Your goal> Once you find the line containing "Given: Open first", output it and every line after it to the end of the records, exactly.
─── Given records
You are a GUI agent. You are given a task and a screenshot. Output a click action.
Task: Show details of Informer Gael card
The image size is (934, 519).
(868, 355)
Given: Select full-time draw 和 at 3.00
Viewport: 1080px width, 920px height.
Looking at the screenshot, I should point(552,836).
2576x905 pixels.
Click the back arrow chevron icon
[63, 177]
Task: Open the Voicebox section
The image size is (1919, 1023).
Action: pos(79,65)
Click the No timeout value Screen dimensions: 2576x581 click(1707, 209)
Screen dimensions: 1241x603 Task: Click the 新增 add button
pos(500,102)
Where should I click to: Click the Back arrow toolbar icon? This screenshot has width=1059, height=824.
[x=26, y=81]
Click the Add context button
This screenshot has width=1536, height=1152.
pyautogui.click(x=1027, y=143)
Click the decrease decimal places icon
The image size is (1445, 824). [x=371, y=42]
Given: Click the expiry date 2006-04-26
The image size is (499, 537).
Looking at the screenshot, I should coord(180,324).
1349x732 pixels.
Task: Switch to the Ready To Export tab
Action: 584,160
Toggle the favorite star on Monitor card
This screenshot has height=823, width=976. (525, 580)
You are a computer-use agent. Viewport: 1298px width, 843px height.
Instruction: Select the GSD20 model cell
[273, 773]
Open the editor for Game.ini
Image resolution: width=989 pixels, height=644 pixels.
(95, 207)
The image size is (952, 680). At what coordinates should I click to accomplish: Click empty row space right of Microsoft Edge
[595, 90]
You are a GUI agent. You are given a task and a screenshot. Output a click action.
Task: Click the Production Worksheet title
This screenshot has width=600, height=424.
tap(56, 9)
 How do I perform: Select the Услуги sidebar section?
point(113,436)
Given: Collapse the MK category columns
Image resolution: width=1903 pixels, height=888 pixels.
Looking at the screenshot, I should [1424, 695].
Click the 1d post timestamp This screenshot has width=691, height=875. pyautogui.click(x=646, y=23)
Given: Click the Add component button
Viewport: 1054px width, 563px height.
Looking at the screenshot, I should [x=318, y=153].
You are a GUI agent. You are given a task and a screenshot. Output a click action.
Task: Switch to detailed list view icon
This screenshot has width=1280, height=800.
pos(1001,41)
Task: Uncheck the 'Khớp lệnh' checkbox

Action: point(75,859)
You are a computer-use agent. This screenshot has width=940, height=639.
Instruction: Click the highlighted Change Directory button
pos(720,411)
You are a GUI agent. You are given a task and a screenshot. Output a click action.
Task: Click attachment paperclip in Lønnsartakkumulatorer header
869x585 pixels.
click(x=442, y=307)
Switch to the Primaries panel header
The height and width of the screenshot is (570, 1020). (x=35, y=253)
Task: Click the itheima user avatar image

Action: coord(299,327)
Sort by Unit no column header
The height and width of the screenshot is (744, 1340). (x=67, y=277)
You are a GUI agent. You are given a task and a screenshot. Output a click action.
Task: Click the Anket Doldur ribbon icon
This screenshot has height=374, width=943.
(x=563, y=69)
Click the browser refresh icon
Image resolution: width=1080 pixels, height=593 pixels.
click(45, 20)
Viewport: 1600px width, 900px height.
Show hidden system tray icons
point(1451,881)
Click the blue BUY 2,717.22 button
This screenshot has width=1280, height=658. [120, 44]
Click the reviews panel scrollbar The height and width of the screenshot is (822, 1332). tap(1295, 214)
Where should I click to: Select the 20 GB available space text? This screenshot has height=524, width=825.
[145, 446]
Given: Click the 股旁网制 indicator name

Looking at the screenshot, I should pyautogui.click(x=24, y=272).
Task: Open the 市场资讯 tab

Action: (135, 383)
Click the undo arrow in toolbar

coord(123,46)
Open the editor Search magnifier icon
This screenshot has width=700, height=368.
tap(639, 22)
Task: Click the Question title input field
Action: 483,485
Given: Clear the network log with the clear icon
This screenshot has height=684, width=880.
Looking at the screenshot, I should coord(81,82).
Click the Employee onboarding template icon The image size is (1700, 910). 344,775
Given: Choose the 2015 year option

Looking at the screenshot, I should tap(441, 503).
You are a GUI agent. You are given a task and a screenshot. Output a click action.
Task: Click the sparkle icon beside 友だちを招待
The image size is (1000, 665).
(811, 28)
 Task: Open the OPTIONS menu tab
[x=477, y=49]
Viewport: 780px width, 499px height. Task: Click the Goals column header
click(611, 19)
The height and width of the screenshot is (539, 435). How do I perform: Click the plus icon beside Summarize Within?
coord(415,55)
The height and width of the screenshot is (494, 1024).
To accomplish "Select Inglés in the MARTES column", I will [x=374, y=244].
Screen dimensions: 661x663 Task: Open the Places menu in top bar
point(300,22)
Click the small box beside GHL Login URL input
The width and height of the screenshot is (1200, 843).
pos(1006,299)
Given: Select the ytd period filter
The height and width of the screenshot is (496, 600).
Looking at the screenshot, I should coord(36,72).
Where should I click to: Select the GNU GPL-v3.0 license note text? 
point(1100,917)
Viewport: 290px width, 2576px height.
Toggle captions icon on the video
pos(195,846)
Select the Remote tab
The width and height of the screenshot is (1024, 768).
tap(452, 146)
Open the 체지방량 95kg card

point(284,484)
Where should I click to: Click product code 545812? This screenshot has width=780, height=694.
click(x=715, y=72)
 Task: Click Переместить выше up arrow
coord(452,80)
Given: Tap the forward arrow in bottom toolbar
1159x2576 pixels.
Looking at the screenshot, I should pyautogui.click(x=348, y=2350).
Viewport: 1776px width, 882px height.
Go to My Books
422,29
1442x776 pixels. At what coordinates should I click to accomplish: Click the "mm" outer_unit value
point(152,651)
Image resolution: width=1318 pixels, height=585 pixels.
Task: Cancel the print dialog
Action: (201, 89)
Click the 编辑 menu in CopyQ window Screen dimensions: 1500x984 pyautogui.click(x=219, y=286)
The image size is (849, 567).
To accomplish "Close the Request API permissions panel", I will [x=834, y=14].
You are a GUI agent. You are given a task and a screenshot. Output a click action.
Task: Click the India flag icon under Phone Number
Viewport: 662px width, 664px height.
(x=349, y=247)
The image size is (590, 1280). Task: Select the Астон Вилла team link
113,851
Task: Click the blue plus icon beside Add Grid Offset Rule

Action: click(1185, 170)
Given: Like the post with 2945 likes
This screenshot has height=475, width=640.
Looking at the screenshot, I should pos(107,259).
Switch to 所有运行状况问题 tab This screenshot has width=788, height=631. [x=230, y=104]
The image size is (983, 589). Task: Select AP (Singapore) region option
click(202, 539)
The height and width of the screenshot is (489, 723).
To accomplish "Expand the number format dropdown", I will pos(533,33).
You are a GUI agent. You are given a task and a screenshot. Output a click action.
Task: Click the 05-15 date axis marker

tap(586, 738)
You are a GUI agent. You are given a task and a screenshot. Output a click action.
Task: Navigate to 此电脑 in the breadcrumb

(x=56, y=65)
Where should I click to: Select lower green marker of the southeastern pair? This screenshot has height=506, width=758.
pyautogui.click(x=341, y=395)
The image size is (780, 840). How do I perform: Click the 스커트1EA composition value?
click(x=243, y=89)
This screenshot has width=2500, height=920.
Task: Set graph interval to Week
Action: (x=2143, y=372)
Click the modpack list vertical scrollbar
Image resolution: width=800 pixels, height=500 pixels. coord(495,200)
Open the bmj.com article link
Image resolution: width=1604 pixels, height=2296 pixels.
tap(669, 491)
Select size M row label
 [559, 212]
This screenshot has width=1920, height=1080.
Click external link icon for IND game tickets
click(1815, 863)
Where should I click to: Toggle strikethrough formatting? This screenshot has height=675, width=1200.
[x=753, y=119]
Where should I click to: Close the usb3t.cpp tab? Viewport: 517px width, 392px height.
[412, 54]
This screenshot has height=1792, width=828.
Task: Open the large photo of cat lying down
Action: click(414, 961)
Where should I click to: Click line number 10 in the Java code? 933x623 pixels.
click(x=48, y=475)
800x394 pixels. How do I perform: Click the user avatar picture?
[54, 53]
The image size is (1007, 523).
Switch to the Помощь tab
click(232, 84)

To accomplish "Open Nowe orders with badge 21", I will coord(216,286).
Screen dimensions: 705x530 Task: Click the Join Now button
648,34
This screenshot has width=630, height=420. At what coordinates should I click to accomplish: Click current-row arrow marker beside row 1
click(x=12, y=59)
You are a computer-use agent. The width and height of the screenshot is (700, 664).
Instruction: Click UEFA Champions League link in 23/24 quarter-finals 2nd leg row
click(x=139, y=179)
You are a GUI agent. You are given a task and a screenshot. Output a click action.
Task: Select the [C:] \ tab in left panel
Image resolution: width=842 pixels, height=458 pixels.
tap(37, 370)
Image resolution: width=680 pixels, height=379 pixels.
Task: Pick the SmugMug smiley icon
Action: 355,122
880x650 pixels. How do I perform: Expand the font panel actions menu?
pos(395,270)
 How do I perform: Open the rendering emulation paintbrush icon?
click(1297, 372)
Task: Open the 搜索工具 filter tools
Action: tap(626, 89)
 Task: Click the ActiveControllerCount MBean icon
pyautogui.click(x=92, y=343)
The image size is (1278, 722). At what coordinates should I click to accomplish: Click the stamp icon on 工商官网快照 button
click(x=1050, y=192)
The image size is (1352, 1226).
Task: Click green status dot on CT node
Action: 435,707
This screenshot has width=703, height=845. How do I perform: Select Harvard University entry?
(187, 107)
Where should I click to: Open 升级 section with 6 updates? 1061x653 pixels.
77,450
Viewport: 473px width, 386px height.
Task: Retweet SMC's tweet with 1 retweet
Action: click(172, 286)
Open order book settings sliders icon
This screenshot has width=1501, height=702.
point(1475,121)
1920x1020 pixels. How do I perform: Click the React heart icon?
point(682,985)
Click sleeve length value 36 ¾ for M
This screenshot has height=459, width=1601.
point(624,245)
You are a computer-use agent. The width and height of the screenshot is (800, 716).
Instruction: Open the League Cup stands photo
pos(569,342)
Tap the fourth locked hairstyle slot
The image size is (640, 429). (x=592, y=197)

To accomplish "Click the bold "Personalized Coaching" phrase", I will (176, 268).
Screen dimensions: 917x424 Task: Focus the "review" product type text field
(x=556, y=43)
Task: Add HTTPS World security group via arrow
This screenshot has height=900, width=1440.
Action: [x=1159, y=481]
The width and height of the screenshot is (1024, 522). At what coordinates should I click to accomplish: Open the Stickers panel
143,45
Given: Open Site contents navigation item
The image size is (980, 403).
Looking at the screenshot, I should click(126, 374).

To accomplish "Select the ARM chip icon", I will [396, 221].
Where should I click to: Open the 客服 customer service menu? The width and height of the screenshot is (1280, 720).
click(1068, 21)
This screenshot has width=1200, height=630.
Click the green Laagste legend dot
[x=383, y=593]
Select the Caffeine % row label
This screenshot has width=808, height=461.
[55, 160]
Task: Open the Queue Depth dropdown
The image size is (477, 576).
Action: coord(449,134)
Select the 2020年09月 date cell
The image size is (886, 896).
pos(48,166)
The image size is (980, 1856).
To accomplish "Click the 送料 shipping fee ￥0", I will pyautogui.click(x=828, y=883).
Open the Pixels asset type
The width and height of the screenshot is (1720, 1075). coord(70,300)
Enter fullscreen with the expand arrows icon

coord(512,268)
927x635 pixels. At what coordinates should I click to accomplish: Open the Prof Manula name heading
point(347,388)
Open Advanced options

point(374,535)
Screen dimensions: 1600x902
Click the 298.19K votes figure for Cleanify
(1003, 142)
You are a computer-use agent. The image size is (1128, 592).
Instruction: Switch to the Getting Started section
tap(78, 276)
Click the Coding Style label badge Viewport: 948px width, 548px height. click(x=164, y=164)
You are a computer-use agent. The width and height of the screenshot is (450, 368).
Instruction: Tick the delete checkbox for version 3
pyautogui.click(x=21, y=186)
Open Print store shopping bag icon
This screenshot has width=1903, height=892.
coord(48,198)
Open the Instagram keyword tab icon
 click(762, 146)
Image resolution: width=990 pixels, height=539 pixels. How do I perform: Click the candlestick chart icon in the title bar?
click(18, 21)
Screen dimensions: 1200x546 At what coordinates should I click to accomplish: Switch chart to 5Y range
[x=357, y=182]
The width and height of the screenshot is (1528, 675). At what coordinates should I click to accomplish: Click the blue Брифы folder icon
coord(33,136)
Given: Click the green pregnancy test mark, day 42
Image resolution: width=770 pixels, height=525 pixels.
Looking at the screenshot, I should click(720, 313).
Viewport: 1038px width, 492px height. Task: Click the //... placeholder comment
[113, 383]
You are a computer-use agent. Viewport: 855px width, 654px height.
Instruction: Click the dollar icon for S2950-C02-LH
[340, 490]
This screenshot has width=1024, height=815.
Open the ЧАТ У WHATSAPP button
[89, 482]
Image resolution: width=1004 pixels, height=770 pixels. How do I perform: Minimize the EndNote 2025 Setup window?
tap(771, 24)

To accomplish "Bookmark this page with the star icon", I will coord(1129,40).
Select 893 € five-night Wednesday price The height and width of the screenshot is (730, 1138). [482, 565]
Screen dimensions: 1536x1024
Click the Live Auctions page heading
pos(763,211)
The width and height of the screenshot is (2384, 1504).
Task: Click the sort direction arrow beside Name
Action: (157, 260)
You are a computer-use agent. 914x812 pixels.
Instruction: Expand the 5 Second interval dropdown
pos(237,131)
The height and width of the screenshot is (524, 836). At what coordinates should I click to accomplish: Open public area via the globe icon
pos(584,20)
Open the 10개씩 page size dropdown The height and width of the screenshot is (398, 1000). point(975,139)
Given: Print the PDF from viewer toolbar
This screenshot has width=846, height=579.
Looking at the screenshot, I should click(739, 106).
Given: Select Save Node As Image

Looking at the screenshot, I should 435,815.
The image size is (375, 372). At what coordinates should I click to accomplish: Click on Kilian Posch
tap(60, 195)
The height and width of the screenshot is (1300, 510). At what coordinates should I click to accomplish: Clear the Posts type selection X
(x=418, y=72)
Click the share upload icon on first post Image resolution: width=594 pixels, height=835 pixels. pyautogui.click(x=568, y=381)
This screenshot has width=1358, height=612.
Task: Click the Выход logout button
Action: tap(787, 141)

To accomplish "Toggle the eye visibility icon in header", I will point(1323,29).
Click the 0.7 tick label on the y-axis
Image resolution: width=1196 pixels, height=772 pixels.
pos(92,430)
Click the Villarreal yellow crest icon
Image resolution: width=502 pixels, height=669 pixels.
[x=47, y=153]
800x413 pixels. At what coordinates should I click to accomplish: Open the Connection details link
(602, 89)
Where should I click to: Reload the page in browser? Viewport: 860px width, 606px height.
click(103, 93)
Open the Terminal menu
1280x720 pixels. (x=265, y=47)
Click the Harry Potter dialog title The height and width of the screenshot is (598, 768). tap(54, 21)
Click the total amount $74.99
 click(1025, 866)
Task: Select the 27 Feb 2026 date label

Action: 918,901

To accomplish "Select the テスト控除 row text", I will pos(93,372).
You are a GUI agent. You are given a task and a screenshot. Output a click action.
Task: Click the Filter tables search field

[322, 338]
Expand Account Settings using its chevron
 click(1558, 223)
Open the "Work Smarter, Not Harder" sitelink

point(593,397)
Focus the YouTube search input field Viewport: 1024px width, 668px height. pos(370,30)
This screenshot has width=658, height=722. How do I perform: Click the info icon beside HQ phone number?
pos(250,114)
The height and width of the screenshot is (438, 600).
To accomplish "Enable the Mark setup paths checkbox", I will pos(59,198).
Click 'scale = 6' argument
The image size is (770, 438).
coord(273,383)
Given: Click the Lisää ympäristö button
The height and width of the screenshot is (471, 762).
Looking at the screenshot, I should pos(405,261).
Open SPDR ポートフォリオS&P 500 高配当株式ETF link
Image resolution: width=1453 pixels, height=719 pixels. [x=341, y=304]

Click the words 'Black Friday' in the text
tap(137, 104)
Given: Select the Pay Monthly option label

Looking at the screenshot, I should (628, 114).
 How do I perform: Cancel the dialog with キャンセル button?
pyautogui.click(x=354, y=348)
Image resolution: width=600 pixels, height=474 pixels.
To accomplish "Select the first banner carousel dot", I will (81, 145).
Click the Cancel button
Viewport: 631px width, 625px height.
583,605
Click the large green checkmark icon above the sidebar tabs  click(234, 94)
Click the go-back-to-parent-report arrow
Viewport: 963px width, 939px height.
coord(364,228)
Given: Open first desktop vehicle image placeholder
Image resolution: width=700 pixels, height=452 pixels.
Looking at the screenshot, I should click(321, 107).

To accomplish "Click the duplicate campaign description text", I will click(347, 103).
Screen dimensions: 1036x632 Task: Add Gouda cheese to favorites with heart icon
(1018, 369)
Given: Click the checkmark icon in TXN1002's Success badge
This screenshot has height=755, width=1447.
──────
Final answer>
Given: Open first desktop vehicle image placeholder
Image resolution: width=700 pixels, height=452 pixels.
Looking at the screenshot, I should click(321, 107).

To accomplish "Click the duplicate campaign description text", I will click(347, 103).
Screen dimensions: 1036x632 Task: Add Gouda cheese to favorites with heart icon
(1018, 369)
Given: Click the checkmark icon in TXN1002's Success badge
This screenshot has height=755, width=1447.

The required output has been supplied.